• _What is needed_
Reproduce verbatim the stretch of the page on command-line PDF tools from "Case #001: Split" through "those into two.".
───── Passage to read ─────
Nástroje používateľa

Nástoje správy stránok


blog:odborny:2025-05-07-command-line_tools_for_pdf_processing

Toto je staršia verzia dokumentu!


Command-line tools for PDF processing

A collection of command line solutions for different PDFmanipulation usecases, such as:

  • PDF splitting (“explode” one multipage PDF into set of singlepage PDFs)
  • cropping PDF pages

TODO

General: Overview of PDF-processing and manipulation tools

MuPDF (mutool)

PDFtk server (pdftk)

Coherent PDF (cpdf)

pdfcpu

Other (non-tested) tools

Case #000: Minimize PDF size

Example usecase: Obvious.

cpdf

cpdf -squeeze:

cpdf -squeeze "src.pdf" [-squeeze-no-recompress] -o "dst.pdf"

pdfcpu

pdfcpu optimize:

pdfcpu optimize "src.pdf" "dst.pdf"

Case #001: Split each page of PDF into several pages (posterisation)

Example usecase: you have (scanned) pages where each PDF page contains two physical pages, and want to crop those into two.

MuPDF (mutool)

mutool poster:

mutool poster -x 2 "src.pdf" "dst.pdf"

Coherent PDF (cpdf)

cpdf -chop:

cpdf -chop "1 2" "src.pdf" -o "dst.pdf"

Indirect way: Duplicate each page, then crop out left or right half on odd and even pages

pdftk shuffle && cpdf -mediabox:

pdftk A=src.pdf shuffle A A output dst.pdf
cpdf -mediabox "0mm 0mm a5landscape" "src.pdf" odd -o "srcOdd.pdf"
cpdf -mediabox "148.5mm 0mm a5landscape" "srcOdd.pdf" even -o "dst.pdf"
───── Information supplied ─────
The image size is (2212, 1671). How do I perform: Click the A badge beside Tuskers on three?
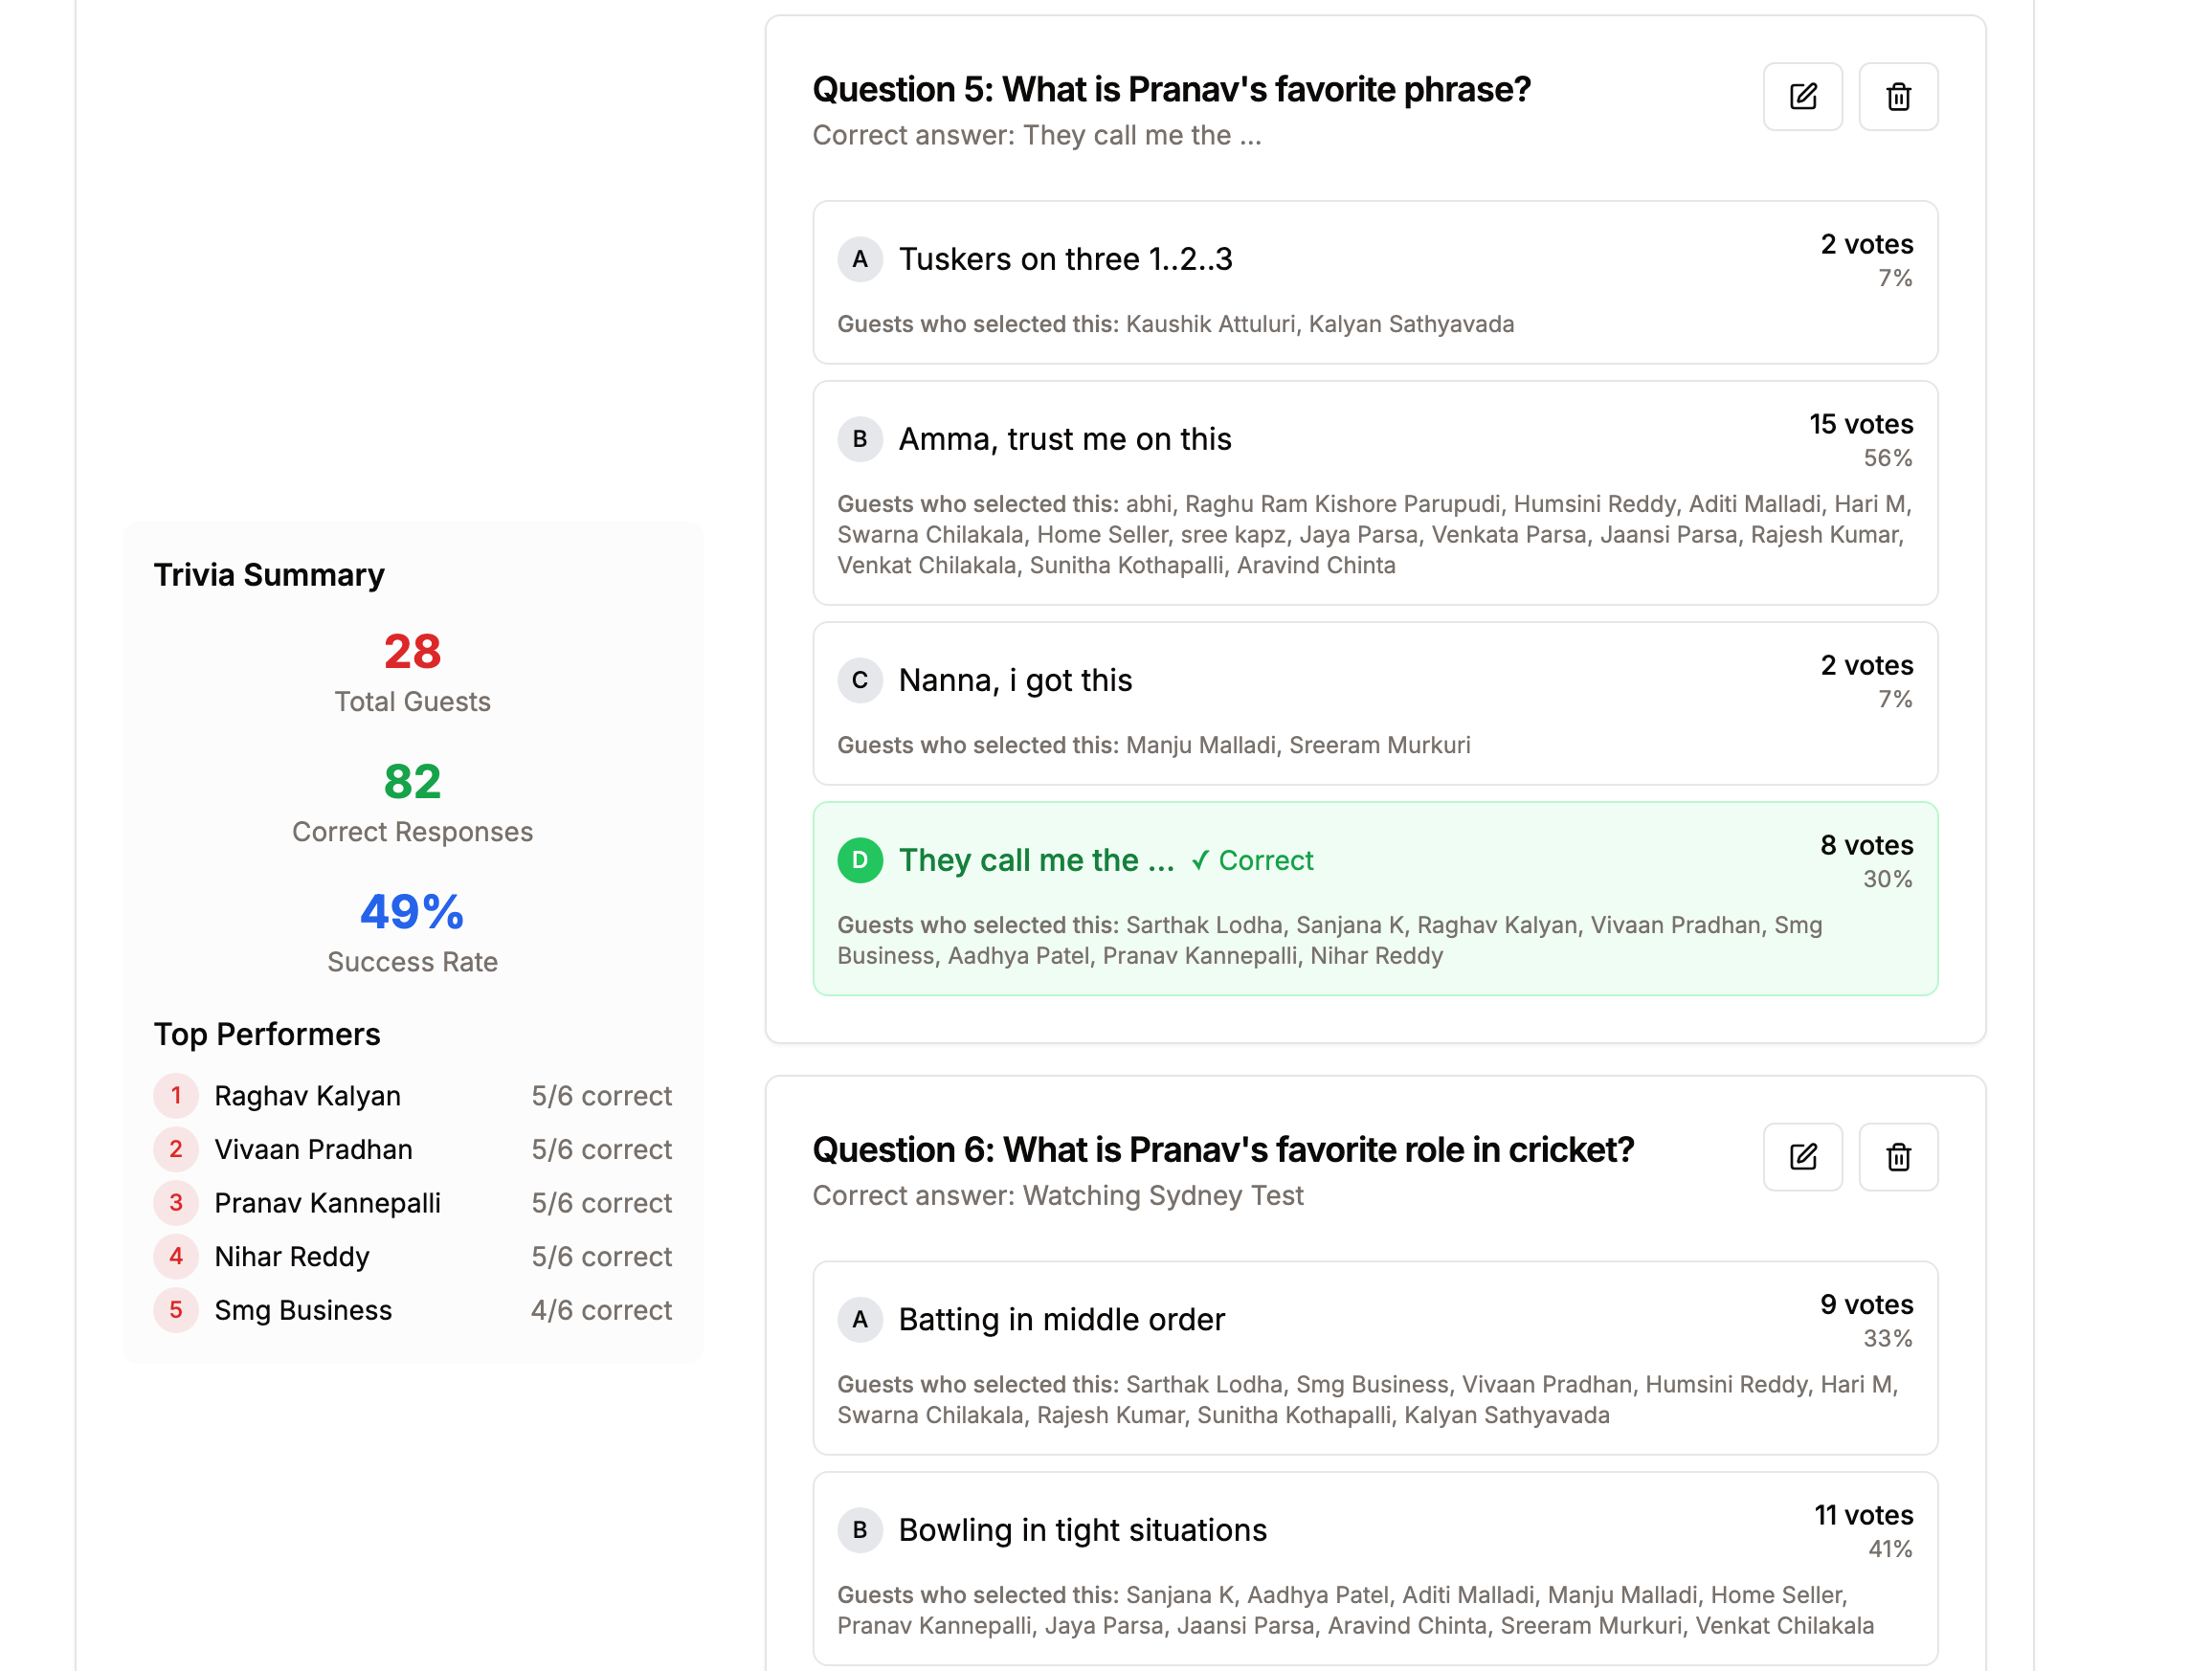(x=859, y=259)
─────
• _Response for this exercise_
Case #001: Split each page of PDF into several pages (posterisation)

Example usecase: you have (scanned) pages where each PDF page contains two physical pages, and want to crop those into two.